» **RAW RECORDS**:

--- begin ---

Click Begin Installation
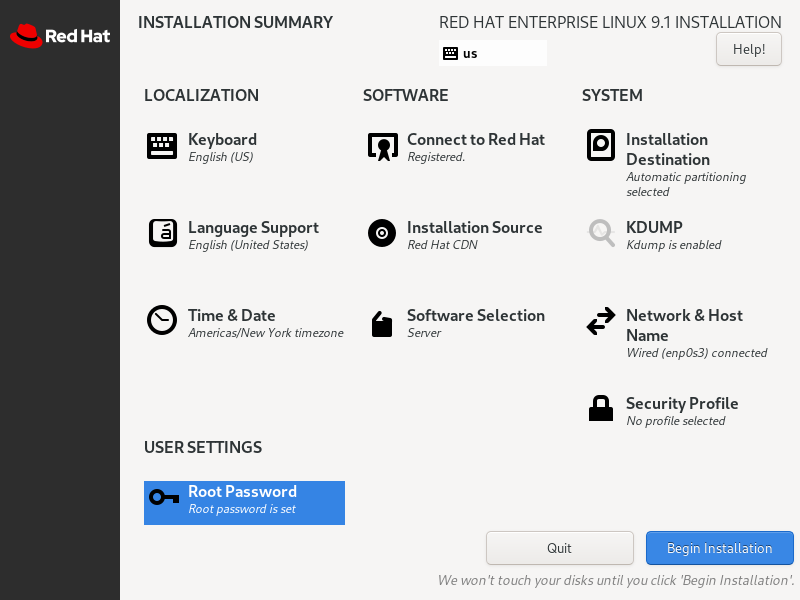Screen dimensions: 800x600 click(719, 548)
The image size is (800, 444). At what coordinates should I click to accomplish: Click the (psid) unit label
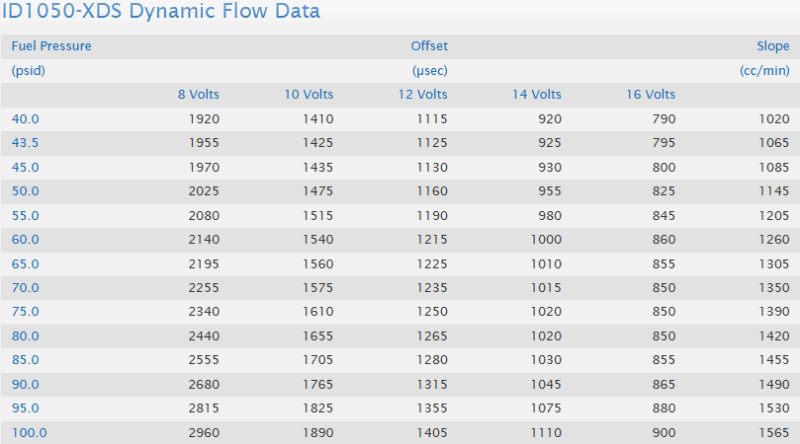pos(29,71)
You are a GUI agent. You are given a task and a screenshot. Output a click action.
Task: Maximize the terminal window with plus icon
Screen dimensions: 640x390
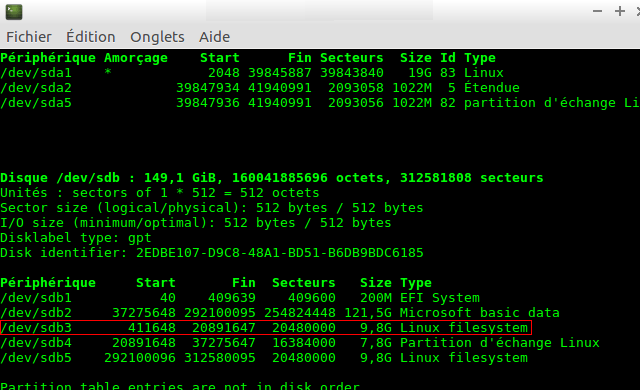coord(620,11)
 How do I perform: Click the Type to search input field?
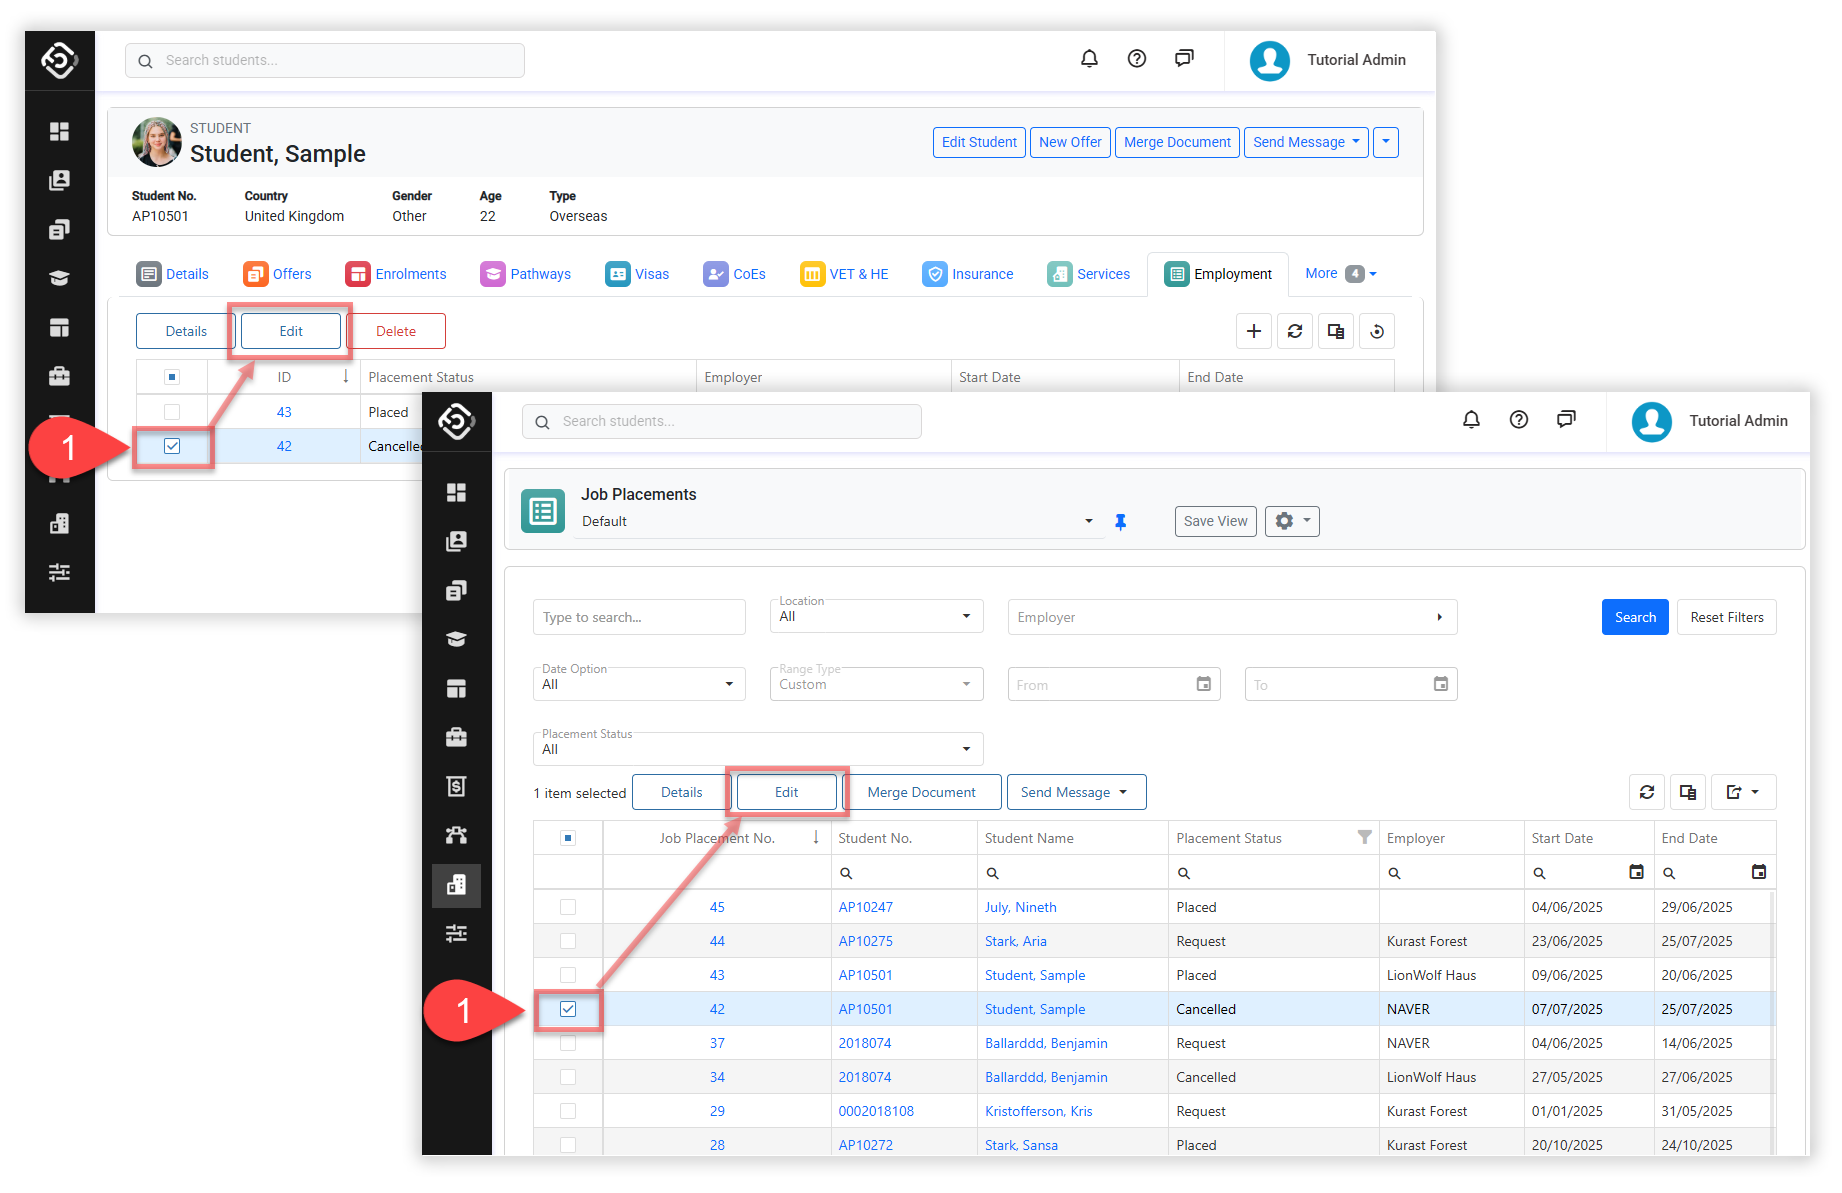[x=639, y=617]
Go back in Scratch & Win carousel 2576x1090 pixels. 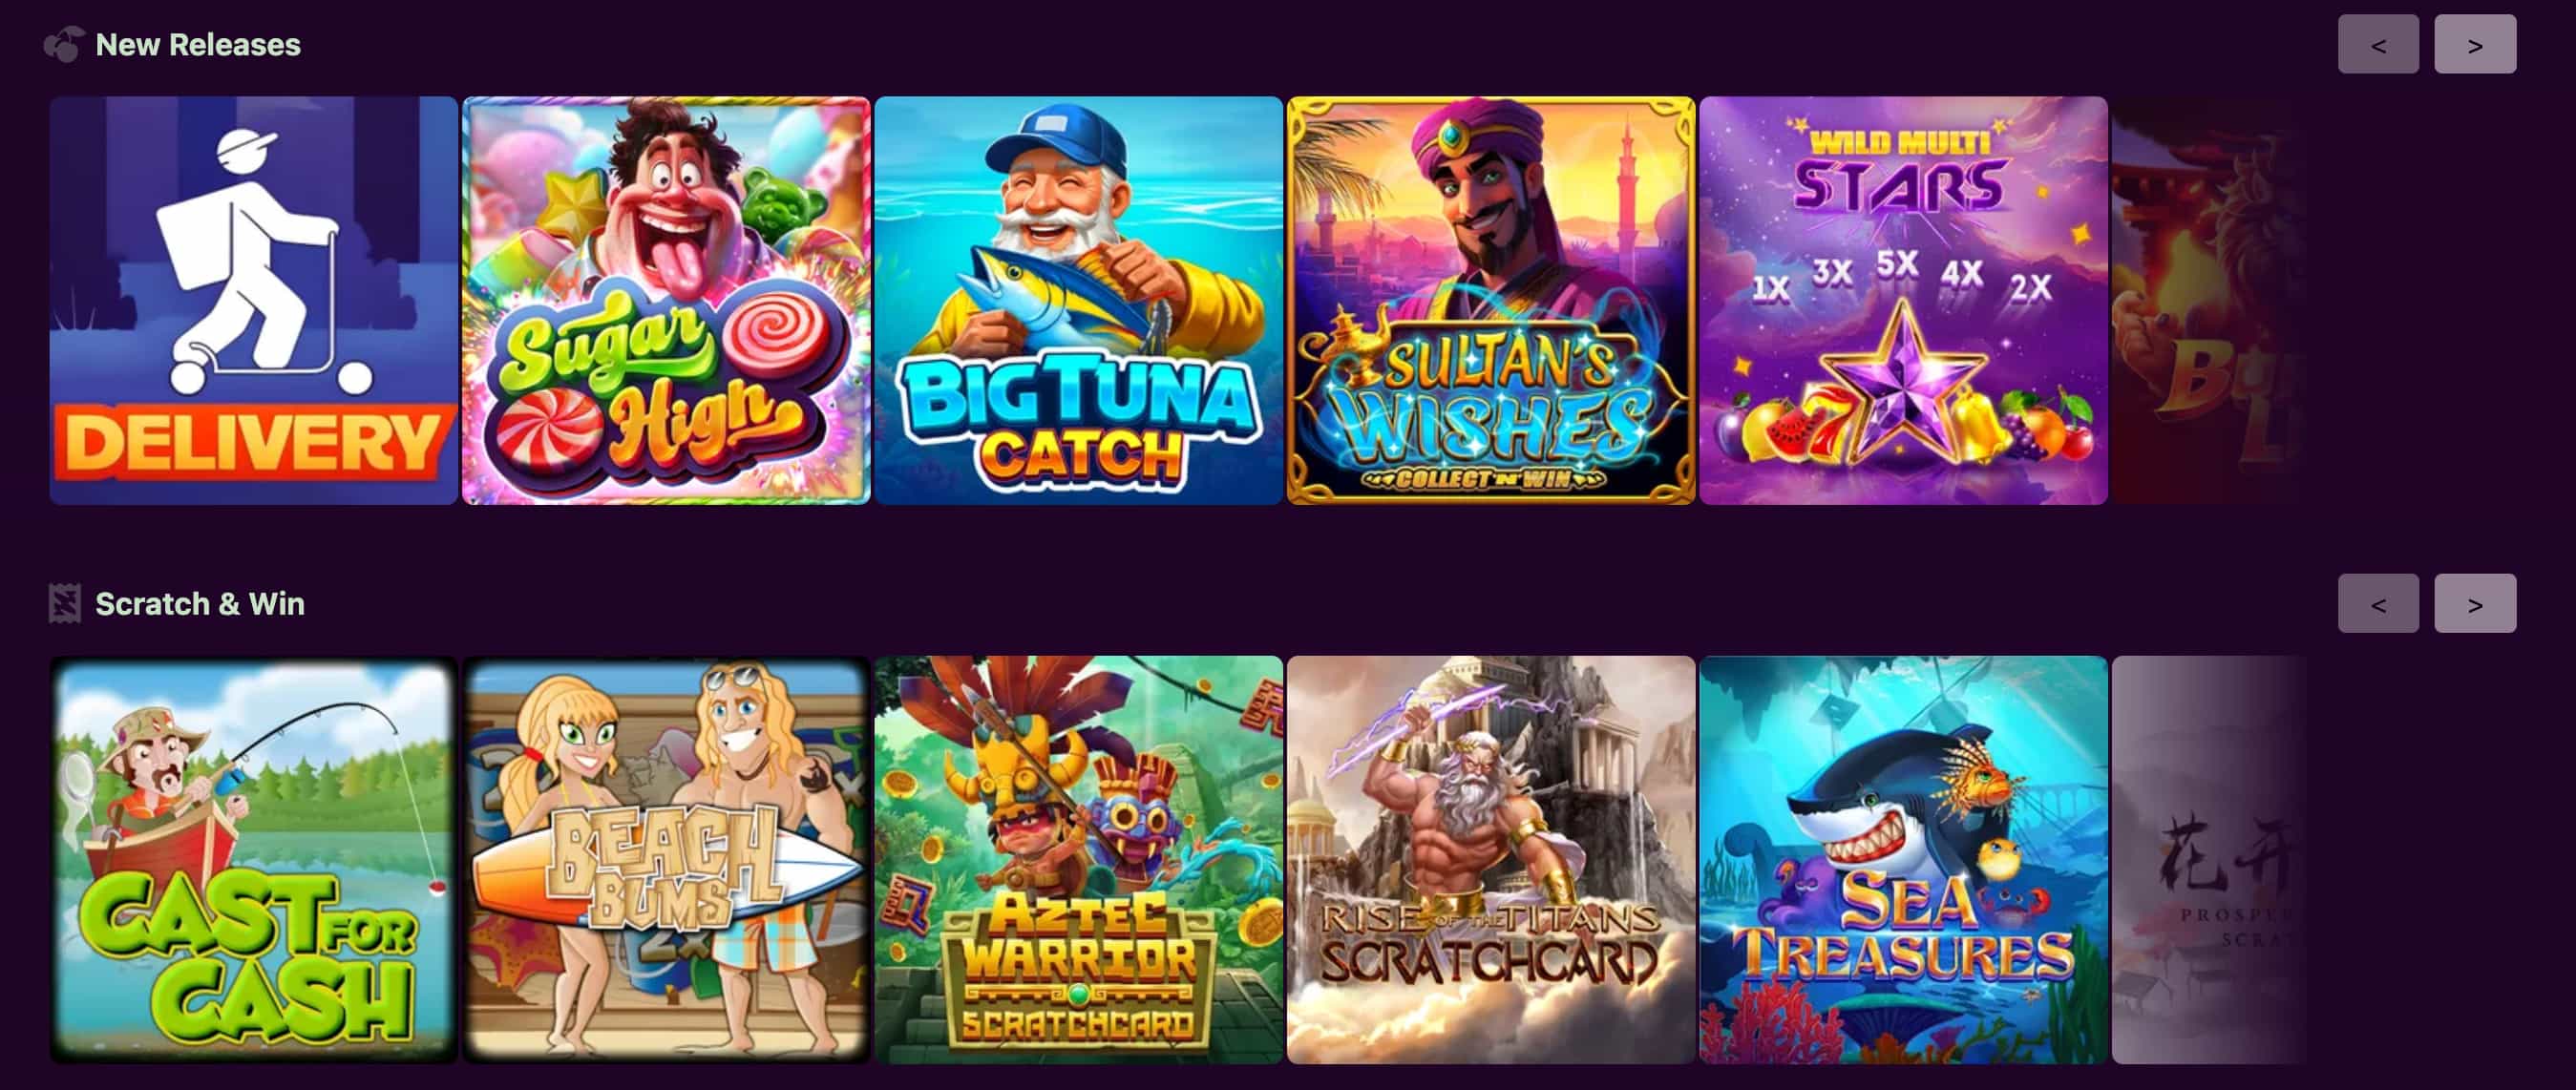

--- end ---

» **TASK PROMPT**:
Rewrite the listing, changing "terminal window" to "console window" wherever it occurs and leaving everything else as it is. Omit the pictures from your answer.

» **WRITTEN SOLUTION**:
Click Begin Installation
Screen dimensions: 800x600 click(719, 548)
The image size is (800, 444). At what coordinates should I click to accomplish: Click the (psid) unit label
pos(29,71)
You are a GUI agent. You are given a task and a screenshot. Output a click action.
Task: Maximize the console window with plus icon
Screen dimensions: 640x390
coord(620,11)
 How do I perform: Click the Type to search input field?
[x=639, y=617]
Go back in Scratch & Win carousel 2576x1090 pixels. 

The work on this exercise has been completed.